After he emigrated to Charleston, South Carolina, Turnbull’s contributions to local newspapers included reprinting some earlier poems, as well as newly-written items. The third major section of the edition contains twenty-five poems, ranging in date from 1796 to 1809. Of the twenty-five, twenty-one are items that Turnbull had never previously published; the four reprinted items are the four songs that Turnbull himself extracted from his play The Recruit for separate newspaper publication, and which are therefore given similar separate status here. Though he also wrote an ode to General Washington, both in the theatre, where he appeared in such Scottish plays as Ramsay’s The Gentle Shepherd and Home’s Douglas, and in the poetry he published, Turnbull continued after emigration to identify himself as a Scot.
The online edition of The Collected Poems of Gavin Turnbull allows for fuller annotation than will be provided in the planned print edition, especially in glossing words that might cause difficulties for students outside of Scotland, as well as linking to related material, such as contemporary images and music, where Turnbull often specifies the tune to which he has written new song-text. The first note on each text records its publication history, both first publication and any reprinting in Turnbull’s lifetime. The first note may also contain general background information relevant to the poem. Subsequent notes linked to specific lines gloss difficult or distinctive words, suggest literary sources or allusions, and provide historical or background information. Turnbull’s own footnotes to some of the poems, in Poetical Essays (1788) and Poems (1794), have been included but are placed in square brackets, and introduced as “GT’s note,” to differentiate them from the editors’ notes. The annotations are numbered sequentially rather than by line number and can be accessed in one of two ways. The user can move the cursor over a superscript number in the body of the text, so that a dialogue box will appear with the annotation alongside the line it is explaining, or the user can scroll down the poem and find the relevant numbered annotation where the notes are grouped together in sequence at the end of the text.
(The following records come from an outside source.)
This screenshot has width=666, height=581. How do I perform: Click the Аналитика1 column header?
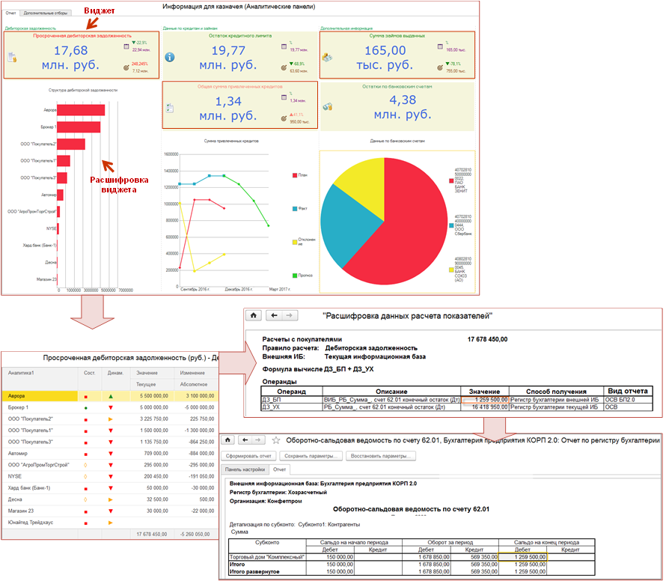click(x=22, y=372)
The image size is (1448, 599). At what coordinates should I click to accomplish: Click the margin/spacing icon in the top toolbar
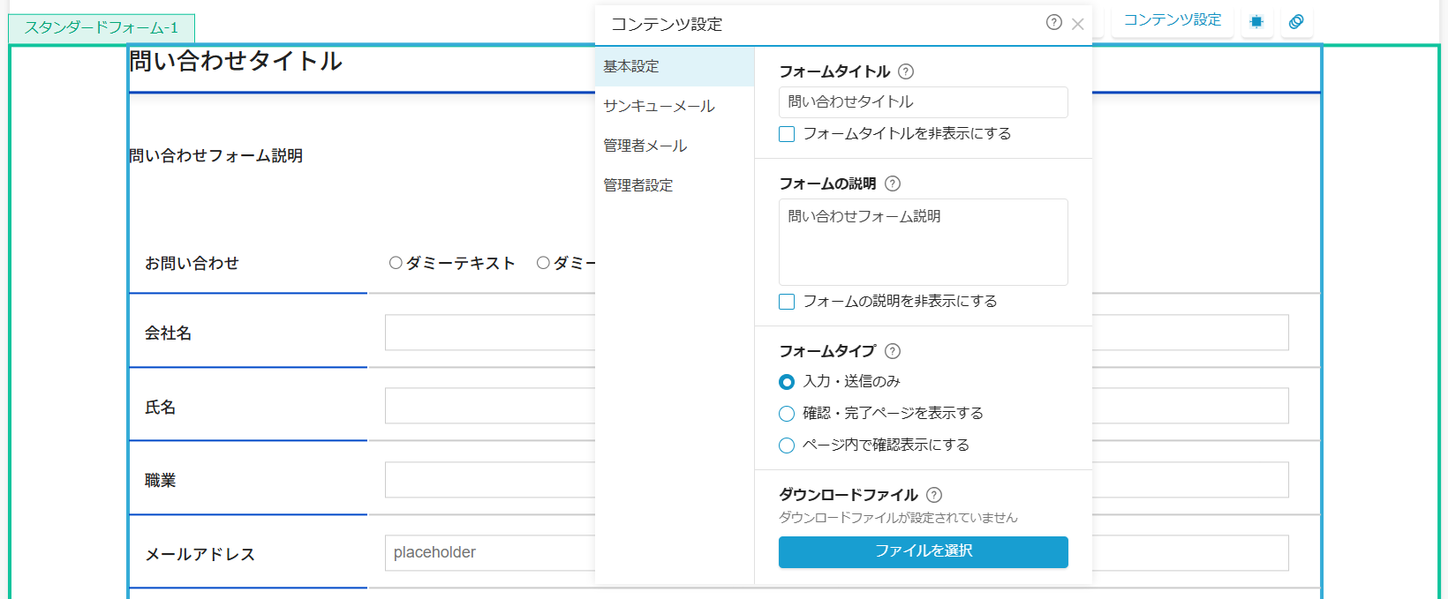[1256, 22]
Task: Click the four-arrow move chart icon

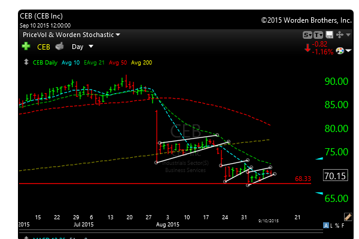Action: pyautogui.click(x=340, y=35)
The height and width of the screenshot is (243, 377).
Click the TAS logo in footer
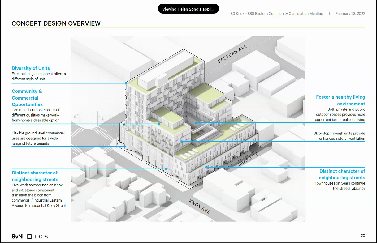point(37,237)
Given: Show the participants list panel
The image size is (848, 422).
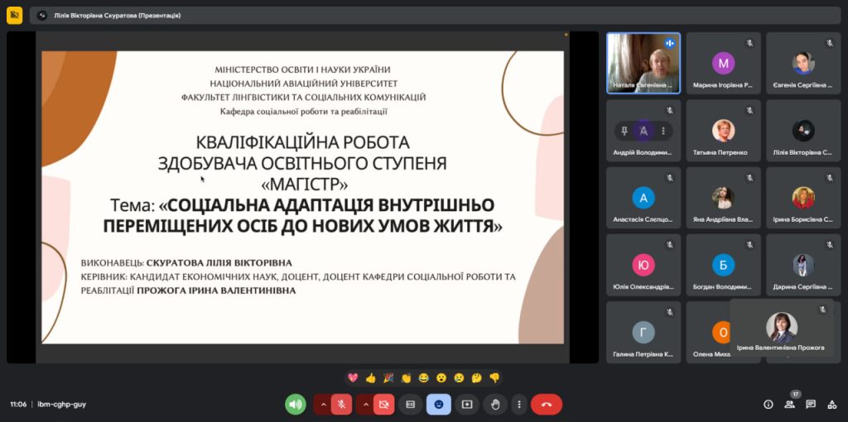Looking at the screenshot, I should click(x=789, y=404).
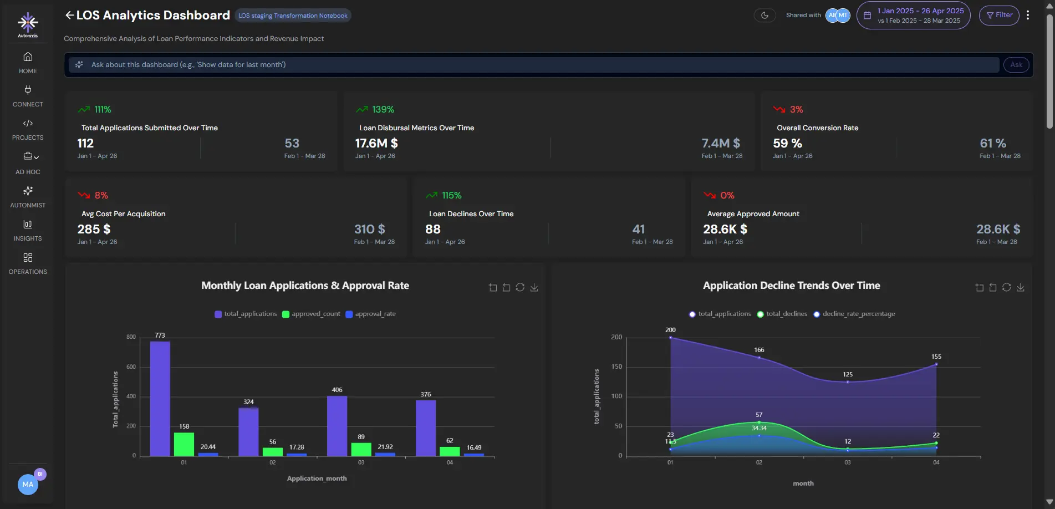Click the Filter button
The height and width of the screenshot is (509, 1055).
click(999, 16)
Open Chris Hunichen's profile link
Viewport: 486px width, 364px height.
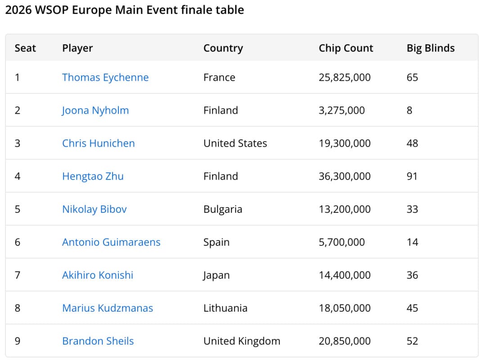click(99, 143)
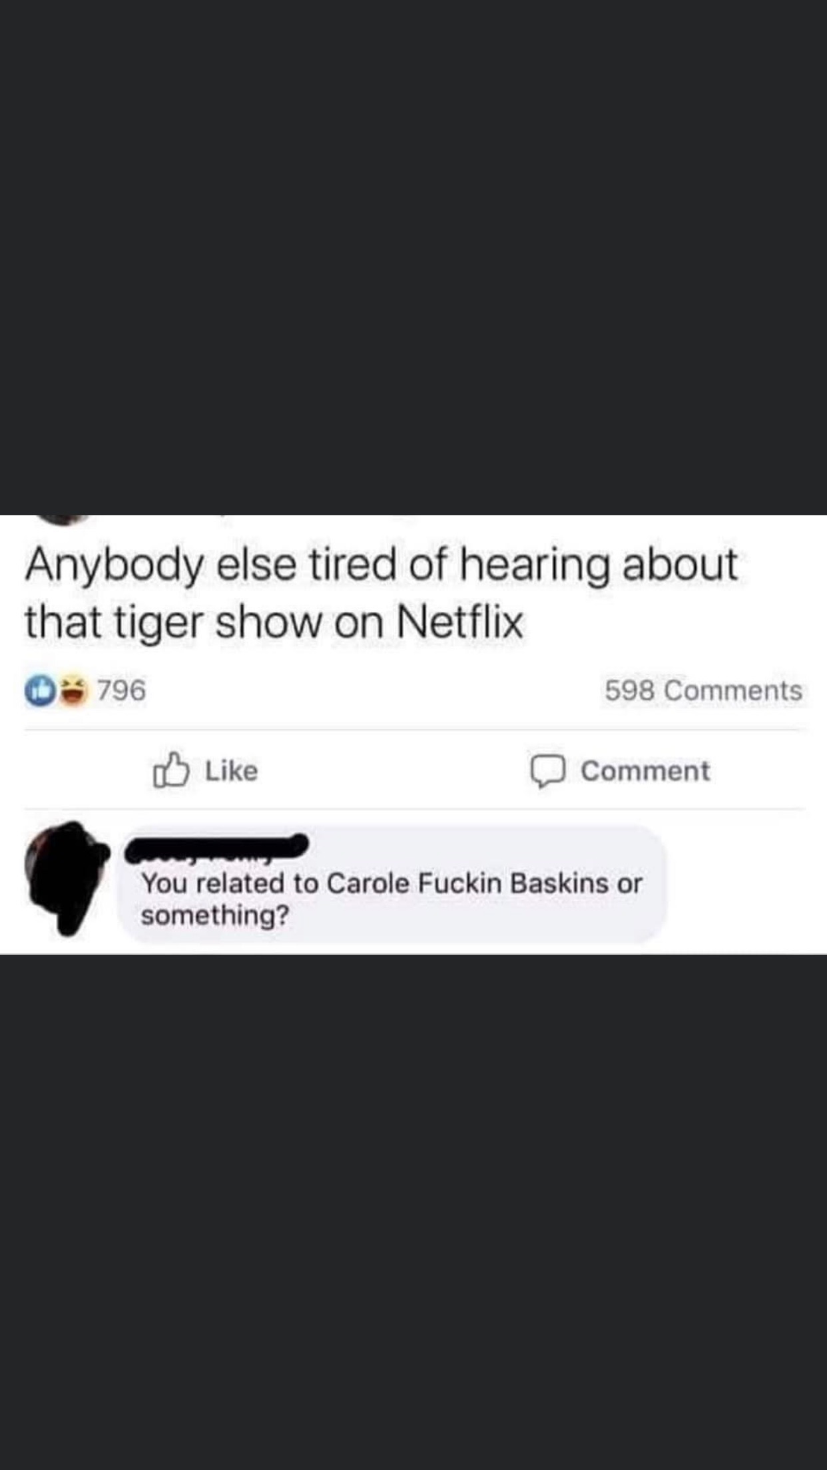Open the laughing haha reaction icon
Screen dimensions: 827x1470
75,690
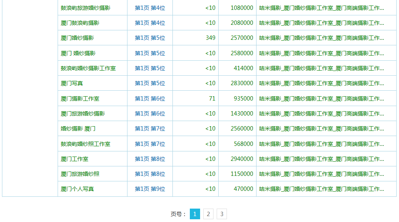Open keyword 厦门写真

[x=71, y=83]
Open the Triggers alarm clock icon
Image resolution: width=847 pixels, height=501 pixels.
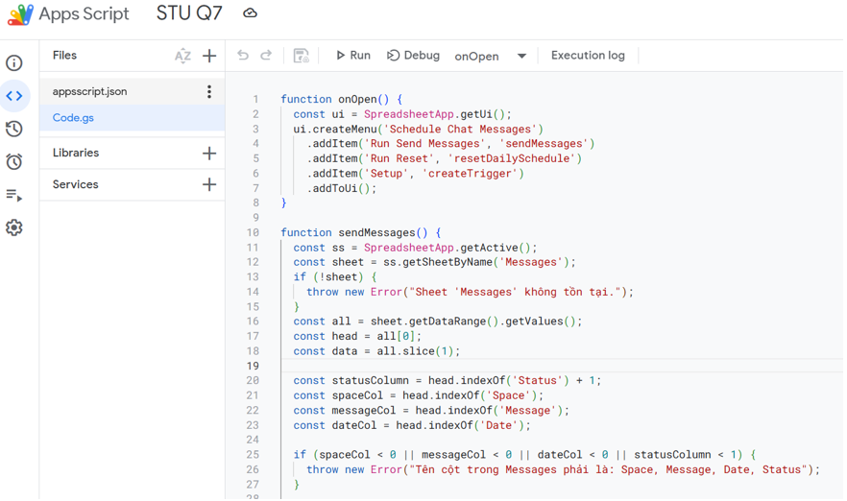coord(14,161)
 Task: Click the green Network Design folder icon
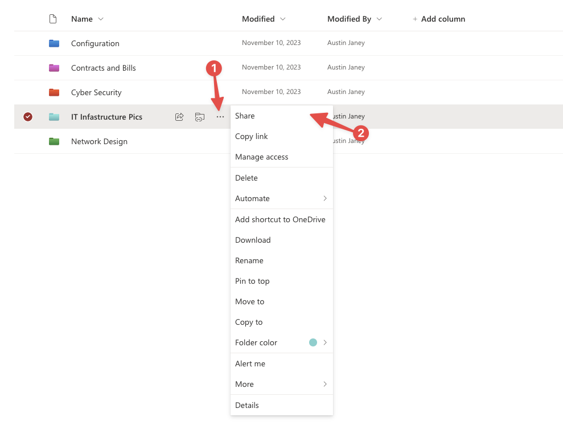point(54,141)
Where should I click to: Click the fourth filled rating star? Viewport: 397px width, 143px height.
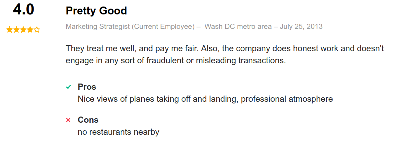[30, 30]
The texts and annotation are supplemented by Patrick Scott’s introductory essay on Turnbull’s life and writings and by a reference bibliography. All text files have been marked-up and prepared in accordance with TEI P5 guidelines—the standard XML language in the humanities—to allow for greater interoperability, both in this edition and future projects. Work on the edition was supported by an ASPIRE grant from the Vice-President for Research, University of South Carolina. The online edition is complete in itself, but Patrick Scott’s selection, A Bard Unkend: Selected Poems in the Scottish Dialect by Gavin Turnbull (Scottish Poetry Reprints no. 10, 2015), is also available, as a print-on-demand paperback and on-line, and a parallel print edition is under consideration.